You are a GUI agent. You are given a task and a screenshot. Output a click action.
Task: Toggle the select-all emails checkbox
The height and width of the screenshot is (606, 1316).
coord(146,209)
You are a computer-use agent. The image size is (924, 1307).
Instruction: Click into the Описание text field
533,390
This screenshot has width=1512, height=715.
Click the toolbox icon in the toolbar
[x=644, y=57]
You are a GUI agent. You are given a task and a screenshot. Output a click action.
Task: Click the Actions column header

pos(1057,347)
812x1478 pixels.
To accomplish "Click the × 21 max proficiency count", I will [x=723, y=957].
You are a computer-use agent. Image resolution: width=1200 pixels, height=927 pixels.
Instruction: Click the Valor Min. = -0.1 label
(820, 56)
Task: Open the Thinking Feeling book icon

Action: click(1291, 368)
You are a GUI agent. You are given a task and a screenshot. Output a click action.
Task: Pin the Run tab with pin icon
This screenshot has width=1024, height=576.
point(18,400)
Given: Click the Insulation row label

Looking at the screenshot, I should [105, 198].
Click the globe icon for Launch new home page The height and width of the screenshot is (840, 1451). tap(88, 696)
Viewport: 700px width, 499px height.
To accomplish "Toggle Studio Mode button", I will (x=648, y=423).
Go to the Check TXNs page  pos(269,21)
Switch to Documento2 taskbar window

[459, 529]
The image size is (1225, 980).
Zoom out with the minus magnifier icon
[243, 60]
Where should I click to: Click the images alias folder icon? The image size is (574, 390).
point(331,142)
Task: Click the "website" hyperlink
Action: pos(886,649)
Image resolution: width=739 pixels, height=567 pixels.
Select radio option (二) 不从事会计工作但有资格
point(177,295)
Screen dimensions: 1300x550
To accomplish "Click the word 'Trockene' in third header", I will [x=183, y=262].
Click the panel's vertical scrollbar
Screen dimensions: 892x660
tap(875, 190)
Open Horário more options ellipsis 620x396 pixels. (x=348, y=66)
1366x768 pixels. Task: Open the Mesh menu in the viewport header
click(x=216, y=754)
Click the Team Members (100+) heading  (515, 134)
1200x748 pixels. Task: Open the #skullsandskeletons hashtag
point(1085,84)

○ ○ ○ ○ ○

* **Required work**:
Review the material and copy each line in which the word "page" appears.

* **Result of this task**:
Click the globe icon for Launch new home page The height and width of the screenshot is (840, 1451). tap(88, 696)
Go to the Check TXNs page  pos(269,21)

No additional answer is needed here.